Элиэзер ненавидел миг, когда она надевала свой мотоциклетный шлем и эти огромные пухлые перчатки, мгновенно превращаясь в инопланетянку, удаляясь от него еще до той минуты, когда мотоцикл фыркнет, рявкнет, захлебнется лаем… и ни слова уже не будет слышно. Не слышно ни слова…
Она же думала только о том, что сейчас, как обычно, он спросит…
И он, как обычно, спросил, моляще на нее глядя:
– Нюта, мой ангел… Мы еще увидимся? Она занесла ногу, села на байк, убрала подножку.
Обернулась.
– Нет! – сказала она. Завела двигатель, тронулась с места, но, совершив медленный круг по двору, вернулась к нему, стоявшему на ступеньках одинокой рыхлой горой.
– Что-то с ногами, Элиэзер! – крикнула сквозь рокот мотоцикла. – Ноги береги!
Он стоял и смотрел, как удаляется ее тонкая, бесконечно дорогая ему фигурка по Голби-бульвар в сторону Восемьдесят шестой улицы. На пересечении с Меридиан Анна заложила мотоцикл в поворот, словно ткнулась в невидимое препятствие, пропорола его и исчезла.
* * *В лобби административного корпуса «Цирка Дю Солей» стоял у стойки и говорил по телефону Рене Бурдье. Увидев Анну, запнулся на мгновение и поднял руку, приветствуя и одновременно пытаясь ее задержать. Она приостановилась, ожидая, когда он закончит разговор. Не повернула головы в ту сторону, где в глубине вестибюля меж двумя кадками с пальмами на высокой треноге выставили портрет в траурной рамке.
Интересно, Рене здесь один или с Софи?
Этой паре танцоров было уже за шестьдесят. Когда-то в молодости они выступали в знаменитых дансингах Европы. Оба подтянутые, лощеные, гибкие… При взгляде на смуглую, всегда покрытую медным загаром Софи Анна почему-то вспоминала виолончель – ту, что стояла в темном закутке коммуналки, привалясь к стене лакированным бедром.
Обоих танцоров, давно расставшихся, какой-то умник из кастинга разыскал по старым афишам. Их пригласили участвовать в эротическом шоу, где, по замыслу режиссера и хореографа, должны были быть прославлены все возрасты любви. И эта престарелая пара включилась в работу с таким остатним жаром, что даже, кажется, возобновила свой давний роман.

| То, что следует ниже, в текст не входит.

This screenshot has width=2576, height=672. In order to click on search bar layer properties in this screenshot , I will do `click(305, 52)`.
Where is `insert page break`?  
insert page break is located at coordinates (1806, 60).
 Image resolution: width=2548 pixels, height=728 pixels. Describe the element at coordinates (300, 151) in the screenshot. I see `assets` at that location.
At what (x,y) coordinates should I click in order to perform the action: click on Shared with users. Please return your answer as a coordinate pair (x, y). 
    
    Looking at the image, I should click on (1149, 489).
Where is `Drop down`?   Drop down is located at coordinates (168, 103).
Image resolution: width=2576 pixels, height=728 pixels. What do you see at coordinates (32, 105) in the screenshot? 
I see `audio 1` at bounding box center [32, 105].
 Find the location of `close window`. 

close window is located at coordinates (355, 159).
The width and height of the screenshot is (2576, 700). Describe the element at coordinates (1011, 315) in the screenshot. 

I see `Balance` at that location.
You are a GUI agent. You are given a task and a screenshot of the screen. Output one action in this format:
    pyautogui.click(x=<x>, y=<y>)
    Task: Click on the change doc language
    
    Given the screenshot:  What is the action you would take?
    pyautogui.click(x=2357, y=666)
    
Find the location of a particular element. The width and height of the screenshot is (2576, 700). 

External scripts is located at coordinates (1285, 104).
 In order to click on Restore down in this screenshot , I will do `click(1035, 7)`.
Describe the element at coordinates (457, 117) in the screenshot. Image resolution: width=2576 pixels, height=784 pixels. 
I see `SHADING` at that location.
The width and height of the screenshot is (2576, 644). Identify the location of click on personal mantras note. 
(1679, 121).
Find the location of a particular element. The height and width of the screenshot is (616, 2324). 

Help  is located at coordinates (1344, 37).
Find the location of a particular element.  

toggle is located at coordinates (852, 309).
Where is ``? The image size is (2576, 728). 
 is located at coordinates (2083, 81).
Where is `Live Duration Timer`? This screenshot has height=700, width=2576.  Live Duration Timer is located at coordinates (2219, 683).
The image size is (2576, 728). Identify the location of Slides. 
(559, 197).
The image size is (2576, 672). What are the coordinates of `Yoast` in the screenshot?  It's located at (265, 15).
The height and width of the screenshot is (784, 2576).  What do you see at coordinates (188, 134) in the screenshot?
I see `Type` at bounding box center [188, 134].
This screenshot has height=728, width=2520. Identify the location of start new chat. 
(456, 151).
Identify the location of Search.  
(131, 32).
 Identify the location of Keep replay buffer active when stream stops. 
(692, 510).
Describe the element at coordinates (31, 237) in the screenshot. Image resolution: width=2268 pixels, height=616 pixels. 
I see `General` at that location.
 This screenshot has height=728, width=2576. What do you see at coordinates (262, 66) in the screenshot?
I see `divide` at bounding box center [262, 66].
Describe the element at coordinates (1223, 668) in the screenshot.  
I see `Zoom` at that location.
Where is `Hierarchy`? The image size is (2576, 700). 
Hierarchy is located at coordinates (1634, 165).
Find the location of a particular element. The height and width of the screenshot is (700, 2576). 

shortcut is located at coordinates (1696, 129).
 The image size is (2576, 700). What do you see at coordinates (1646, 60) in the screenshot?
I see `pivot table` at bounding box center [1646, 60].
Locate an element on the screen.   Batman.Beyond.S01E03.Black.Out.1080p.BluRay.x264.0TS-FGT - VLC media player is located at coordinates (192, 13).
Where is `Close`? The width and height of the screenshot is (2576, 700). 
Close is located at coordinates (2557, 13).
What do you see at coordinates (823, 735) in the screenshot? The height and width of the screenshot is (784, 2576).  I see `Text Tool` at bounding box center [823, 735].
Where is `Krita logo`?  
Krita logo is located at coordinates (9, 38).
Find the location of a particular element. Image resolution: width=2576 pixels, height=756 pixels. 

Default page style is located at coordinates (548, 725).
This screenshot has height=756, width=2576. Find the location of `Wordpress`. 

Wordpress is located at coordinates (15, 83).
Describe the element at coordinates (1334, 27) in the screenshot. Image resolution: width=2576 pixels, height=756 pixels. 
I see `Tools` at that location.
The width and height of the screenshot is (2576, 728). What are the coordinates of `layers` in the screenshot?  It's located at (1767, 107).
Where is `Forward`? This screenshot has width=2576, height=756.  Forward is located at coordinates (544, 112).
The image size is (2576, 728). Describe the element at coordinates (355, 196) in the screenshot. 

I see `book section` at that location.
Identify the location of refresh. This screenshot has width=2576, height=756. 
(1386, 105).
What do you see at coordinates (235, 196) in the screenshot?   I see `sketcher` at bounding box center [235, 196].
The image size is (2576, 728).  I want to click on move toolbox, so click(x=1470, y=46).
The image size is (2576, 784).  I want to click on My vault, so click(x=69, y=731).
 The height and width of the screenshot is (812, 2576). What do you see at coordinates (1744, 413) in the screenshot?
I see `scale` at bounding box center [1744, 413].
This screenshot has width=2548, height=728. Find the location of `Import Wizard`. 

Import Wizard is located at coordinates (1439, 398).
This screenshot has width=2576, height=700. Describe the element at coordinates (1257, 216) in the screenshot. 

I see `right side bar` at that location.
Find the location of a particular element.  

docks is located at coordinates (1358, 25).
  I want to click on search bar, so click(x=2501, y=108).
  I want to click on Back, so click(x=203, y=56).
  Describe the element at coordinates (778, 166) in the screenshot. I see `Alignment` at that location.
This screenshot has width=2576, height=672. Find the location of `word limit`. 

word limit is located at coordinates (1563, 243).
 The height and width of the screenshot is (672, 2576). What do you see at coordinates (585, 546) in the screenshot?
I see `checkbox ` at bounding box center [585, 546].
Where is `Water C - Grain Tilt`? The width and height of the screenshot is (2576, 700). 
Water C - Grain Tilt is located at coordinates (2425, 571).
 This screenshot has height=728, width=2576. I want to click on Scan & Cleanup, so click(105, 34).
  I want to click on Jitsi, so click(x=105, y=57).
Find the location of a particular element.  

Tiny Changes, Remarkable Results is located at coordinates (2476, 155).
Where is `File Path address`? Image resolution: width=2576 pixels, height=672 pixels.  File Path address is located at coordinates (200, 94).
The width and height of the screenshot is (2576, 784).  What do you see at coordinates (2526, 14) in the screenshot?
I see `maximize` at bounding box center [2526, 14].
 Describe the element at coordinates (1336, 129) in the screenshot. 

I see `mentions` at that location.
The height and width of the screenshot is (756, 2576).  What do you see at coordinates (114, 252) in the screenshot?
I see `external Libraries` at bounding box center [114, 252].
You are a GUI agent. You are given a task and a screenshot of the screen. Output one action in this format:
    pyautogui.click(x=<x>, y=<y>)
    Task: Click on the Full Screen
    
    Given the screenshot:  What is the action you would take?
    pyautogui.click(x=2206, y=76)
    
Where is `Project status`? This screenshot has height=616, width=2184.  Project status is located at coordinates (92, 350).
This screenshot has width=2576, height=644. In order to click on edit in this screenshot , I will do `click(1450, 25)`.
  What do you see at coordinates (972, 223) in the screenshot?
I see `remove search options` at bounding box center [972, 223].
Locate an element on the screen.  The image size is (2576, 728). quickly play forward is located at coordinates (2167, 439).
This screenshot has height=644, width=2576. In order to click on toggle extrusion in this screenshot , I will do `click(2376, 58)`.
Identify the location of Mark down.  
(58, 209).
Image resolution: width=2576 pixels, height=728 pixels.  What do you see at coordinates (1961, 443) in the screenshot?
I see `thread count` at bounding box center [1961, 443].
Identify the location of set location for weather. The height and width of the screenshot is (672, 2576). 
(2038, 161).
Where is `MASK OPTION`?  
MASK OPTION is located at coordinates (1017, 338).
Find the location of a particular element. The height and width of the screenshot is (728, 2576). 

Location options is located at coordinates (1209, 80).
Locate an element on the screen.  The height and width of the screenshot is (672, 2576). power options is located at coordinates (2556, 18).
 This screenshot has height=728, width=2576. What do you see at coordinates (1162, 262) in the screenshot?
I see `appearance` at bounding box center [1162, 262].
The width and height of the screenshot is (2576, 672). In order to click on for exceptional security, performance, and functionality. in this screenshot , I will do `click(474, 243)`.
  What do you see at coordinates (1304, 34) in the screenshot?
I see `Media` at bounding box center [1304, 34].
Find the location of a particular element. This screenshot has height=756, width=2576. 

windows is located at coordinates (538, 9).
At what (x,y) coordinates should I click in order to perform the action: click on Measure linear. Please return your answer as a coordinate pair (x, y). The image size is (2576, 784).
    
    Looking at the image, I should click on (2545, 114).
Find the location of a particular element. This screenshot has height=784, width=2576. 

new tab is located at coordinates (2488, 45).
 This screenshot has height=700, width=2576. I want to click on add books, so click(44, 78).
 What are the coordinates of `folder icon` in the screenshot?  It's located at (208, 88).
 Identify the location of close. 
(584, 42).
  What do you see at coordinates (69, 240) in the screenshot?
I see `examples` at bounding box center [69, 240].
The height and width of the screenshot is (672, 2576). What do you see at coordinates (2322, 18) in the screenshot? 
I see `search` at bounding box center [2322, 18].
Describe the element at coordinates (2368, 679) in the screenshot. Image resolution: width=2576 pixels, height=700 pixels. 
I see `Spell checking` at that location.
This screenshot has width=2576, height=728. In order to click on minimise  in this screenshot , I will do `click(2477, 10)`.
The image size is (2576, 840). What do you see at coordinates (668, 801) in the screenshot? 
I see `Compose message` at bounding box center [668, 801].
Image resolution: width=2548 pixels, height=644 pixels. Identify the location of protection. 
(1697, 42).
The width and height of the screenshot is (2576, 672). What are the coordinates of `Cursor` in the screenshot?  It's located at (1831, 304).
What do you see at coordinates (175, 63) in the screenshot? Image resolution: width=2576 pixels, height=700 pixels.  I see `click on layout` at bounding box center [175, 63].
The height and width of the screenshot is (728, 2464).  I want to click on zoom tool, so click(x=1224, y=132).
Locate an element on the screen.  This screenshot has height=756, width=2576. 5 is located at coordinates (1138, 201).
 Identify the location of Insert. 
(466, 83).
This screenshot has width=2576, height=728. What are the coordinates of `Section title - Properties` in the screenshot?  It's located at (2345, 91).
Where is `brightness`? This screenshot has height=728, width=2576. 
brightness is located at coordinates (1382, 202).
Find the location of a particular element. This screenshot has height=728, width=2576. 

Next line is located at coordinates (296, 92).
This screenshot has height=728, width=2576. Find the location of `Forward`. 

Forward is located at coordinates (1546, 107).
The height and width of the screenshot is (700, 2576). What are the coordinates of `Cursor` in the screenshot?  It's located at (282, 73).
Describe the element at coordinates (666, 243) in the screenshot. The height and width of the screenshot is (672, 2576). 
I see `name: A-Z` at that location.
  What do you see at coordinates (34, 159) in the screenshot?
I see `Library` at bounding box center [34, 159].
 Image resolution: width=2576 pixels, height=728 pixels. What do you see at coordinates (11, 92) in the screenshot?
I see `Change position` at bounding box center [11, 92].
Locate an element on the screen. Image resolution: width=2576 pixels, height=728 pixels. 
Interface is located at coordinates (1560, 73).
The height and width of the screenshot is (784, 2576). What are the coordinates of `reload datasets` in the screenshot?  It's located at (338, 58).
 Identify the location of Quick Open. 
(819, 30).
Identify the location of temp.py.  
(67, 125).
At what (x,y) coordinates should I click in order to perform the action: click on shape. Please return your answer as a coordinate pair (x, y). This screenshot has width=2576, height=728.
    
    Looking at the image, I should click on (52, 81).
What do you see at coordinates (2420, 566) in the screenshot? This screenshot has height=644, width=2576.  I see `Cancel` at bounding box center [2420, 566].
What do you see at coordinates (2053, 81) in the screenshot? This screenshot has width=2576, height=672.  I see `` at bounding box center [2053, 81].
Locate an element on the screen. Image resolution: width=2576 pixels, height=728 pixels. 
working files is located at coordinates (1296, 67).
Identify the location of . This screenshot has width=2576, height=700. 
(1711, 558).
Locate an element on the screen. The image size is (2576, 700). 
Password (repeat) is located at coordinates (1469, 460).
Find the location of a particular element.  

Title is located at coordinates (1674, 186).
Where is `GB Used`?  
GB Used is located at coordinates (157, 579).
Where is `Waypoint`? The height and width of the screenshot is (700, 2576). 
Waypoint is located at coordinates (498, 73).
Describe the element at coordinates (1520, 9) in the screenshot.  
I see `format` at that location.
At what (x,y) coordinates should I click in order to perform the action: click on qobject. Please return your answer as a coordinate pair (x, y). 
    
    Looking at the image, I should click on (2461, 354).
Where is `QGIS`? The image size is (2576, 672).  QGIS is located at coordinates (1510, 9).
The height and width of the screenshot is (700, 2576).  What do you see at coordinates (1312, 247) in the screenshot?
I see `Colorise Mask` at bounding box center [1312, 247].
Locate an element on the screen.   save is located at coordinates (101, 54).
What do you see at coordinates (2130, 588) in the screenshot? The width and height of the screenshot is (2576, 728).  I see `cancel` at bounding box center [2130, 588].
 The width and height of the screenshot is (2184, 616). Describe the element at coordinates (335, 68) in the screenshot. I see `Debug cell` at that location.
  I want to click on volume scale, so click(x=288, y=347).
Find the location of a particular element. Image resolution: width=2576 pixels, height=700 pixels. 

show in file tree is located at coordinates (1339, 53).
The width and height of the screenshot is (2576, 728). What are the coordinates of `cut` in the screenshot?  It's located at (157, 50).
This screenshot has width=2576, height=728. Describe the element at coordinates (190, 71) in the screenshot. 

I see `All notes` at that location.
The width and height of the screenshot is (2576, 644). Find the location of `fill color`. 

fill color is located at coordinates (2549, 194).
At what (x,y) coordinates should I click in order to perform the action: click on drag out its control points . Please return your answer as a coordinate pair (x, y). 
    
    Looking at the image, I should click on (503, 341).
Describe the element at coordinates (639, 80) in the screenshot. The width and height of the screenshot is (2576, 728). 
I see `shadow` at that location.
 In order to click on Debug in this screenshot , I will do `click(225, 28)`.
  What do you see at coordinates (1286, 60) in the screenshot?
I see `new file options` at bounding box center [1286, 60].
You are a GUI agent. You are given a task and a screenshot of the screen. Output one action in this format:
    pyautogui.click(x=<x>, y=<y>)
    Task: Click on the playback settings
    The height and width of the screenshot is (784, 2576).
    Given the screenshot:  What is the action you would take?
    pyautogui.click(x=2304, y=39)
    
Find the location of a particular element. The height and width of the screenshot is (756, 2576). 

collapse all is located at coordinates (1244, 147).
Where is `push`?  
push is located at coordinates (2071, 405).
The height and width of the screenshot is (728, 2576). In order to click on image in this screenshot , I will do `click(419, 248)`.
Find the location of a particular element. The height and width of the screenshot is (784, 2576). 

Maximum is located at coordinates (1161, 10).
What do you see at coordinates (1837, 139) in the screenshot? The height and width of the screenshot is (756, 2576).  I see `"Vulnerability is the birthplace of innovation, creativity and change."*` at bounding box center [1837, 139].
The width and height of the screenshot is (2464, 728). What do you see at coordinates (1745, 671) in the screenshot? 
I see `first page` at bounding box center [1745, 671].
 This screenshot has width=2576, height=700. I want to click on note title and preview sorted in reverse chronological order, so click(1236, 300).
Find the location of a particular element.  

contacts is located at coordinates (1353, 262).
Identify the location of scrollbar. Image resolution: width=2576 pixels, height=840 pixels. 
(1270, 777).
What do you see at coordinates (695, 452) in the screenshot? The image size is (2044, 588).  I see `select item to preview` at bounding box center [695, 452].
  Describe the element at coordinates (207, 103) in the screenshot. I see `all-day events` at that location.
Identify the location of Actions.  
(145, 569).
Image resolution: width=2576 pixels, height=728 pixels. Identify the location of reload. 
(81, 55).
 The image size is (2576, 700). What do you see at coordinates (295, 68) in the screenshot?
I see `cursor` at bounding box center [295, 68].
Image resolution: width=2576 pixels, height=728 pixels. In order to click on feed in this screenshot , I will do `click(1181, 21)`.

Рене был дружелюбен, в свободный вечерок предпочитал выпить в компании, и тогда становился немного утомительным. Вроде бы в юности дружил с Эдит Пиаф, в те годы уже угасавшей, и всегда старался намекнуть, что был весьма, весьма с нею близок. Ну что ж, почему бы и нет? У него до сих пор великолепное тело. Лицо все в мелких морщинках, но такая молодая стать. И у него, и у Софи внутри чувствовался тугой завод, как у заведенной до упора шкатулки, из которой бесконечной лентой изливается какой-нибудь ах мой милый Августин или та же Лили Марлен.